Items from a dataset:
• • • • • • •

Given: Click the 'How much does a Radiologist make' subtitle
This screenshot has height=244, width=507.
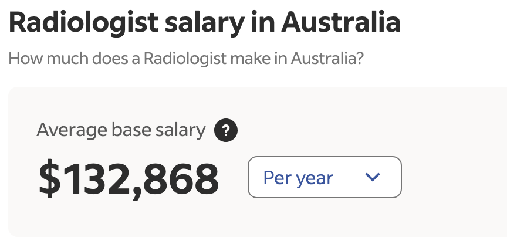Looking at the screenshot, I should click(x=186, y=59).
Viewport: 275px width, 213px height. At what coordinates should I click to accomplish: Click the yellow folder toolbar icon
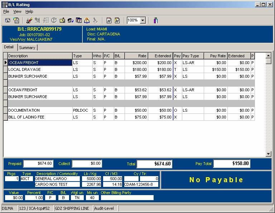coord(62,20)
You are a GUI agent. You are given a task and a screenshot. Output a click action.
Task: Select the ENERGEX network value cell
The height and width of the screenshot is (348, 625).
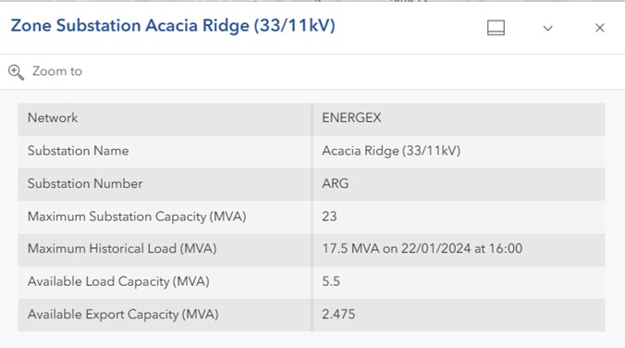click(459, 118)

• • • • • • •

* Exercise description *
Copy out all the items above with every "width" swapped for "breadth" and nothing else altered. Leave the pictures out.

* Correct answer *
Given: Click the 'How much does a Radiologist make' subtitle
This screenshot has height=244, breadth=507.
Looking at the screenshot, I should click(x=186, y=59).
Viewport: 275px breadth, 213px height. At what coordinates should I click to accomplish: Click the yellow folder toolbar icon
coord(62,20)
You are a GUI agent. You are given a task and a screenshot. Output a click action.
Task: Select the ENERGEX network value cell
The height and breadth of the screenshot is (348, 625).
click(459, 118)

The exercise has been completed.